TEXTO PROPORCIONADO

####

En cuanto al trato entre los distintos alumnos, las numerarias
hacían como si los alumnos del otro sexo no existieran
y los numerarios (creo que había también un
agregado) hacían lo propio con las chicas (aunque
lo ortodoxo era llamarlas mozas, quizá porque
la palabra las hace menos atractivas que chicas y menos provocativas
que mujeres). En cuanto a los numerarios respecto de
las numerarias y viceversa, sabían que tenían
hermanos del otro sexo, pero, como es fácil adivinar,
no podían tenerlos presentes más que en sus
oraciones.
La visión del sexo era enfermiza. Si, a mi juicio
lo es ya en todo el mundillo católico, donde el sexo
no se contempla como algo natural -aunque a veces digan lo
contrario, los hechos lo desmienten- y menos aún con
naturalidad, no digamos en el Opus Dei. En alguna charla nos
previnieron de los peligros para la castidad que podían
acecharnos por nuestra labor con los más pequeños:
"Cuidado con esos niños pequeños, rubitos,
muy monos, que parecen niñas". Y otra vez oí
que "prima empieza por p". Creo que estas dos pinceladas
bastan para que uno se haga una idea de lo retorcido que se
puede llegar a ser debido a la represión sexual.
Una acusación que suele lanzarse al Opus Dei es que
van detrás del dinero. Hay mucho de verdad en eso,
lo que no significa que los numerarios vivan en la abundancia.
Cualquiera que haya sido numerario sabe que estos no poseen
nada y que entregan hasta los regalos personales que reciben.
Sus ingresos van a parar directamente a la "Obra",
que luego decide qué cantidad les asigna para sus gastos.
No sé si será así en todos los casos,
desde luego era el nuestro. El dinero es para la institución,
para aumentar su poder e influencia, no para los socios.

####

REGISTROS
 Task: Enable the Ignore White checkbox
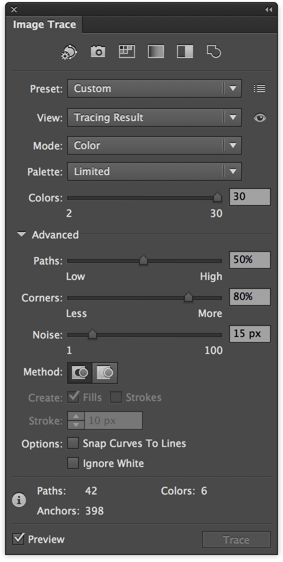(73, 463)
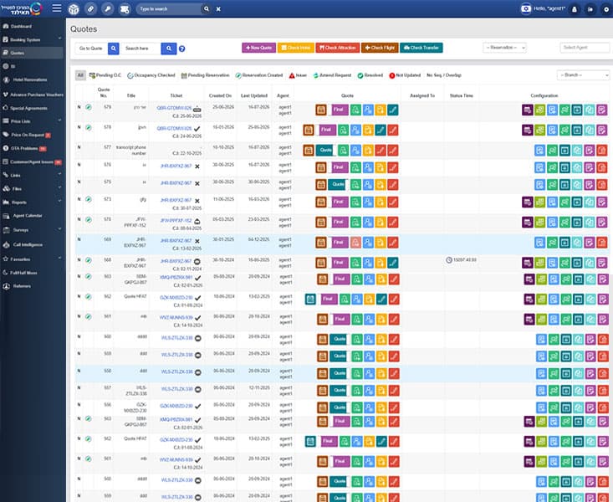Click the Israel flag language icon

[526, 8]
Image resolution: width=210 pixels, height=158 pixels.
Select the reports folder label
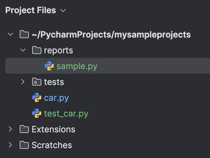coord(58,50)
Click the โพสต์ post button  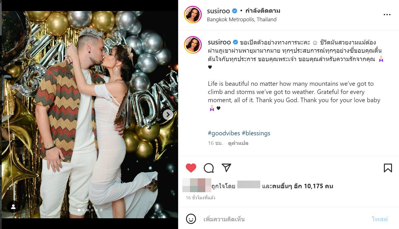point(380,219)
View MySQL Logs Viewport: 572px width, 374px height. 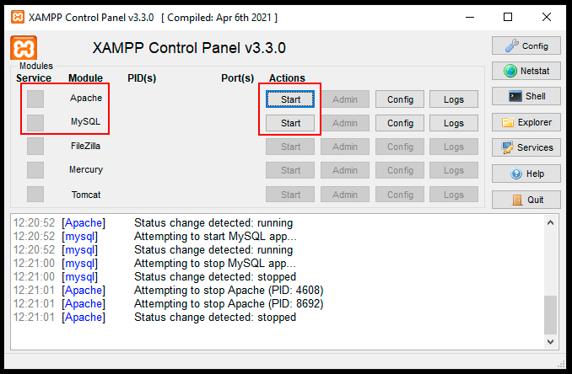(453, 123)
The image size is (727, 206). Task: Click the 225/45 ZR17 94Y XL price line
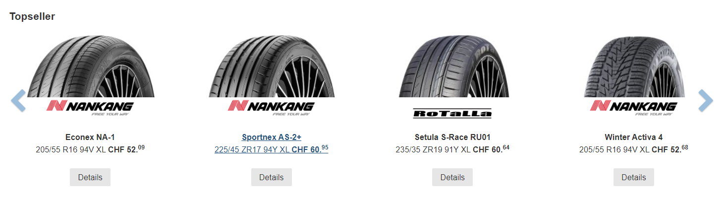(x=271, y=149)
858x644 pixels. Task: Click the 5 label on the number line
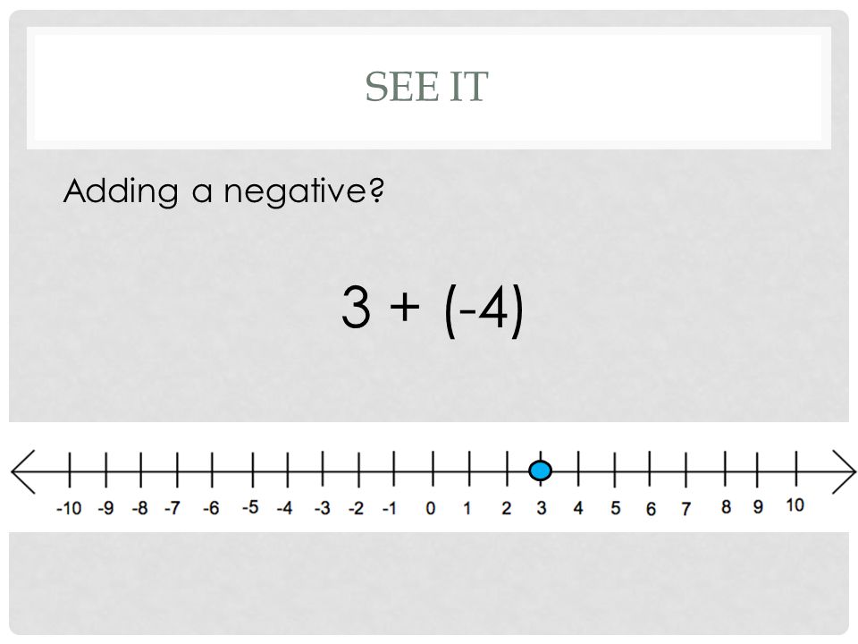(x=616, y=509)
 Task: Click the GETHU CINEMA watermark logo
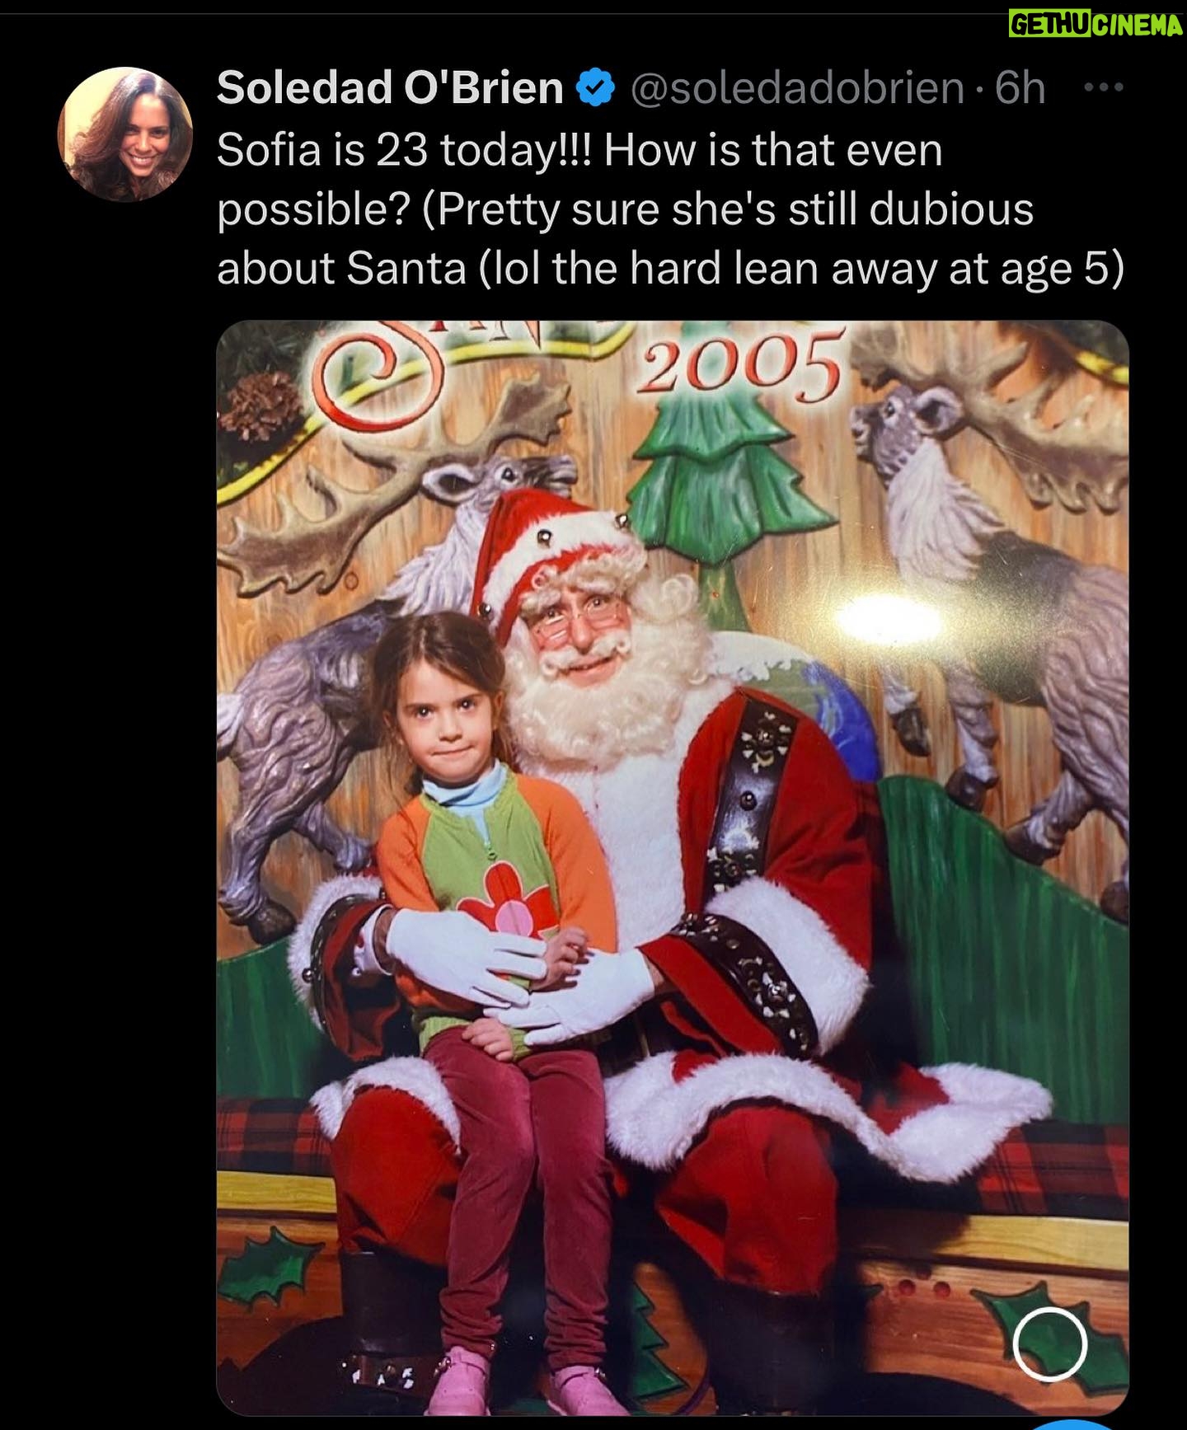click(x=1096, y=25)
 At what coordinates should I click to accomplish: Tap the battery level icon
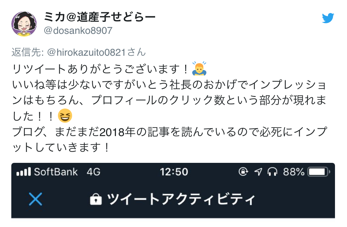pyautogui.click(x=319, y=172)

####

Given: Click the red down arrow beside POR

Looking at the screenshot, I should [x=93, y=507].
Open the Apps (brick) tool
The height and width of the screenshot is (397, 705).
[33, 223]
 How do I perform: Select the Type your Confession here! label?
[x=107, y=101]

####

CONSIGNA
Según el texto proporcionado, ¿adónde van a parar los ingresos de los numerarios y quién decide lo que reciben para sus gastos?

PROBLEMA RESUELTO
Van a parar directamente a la "Obra", que luego decide qué cantidad les asigna para sus gastos.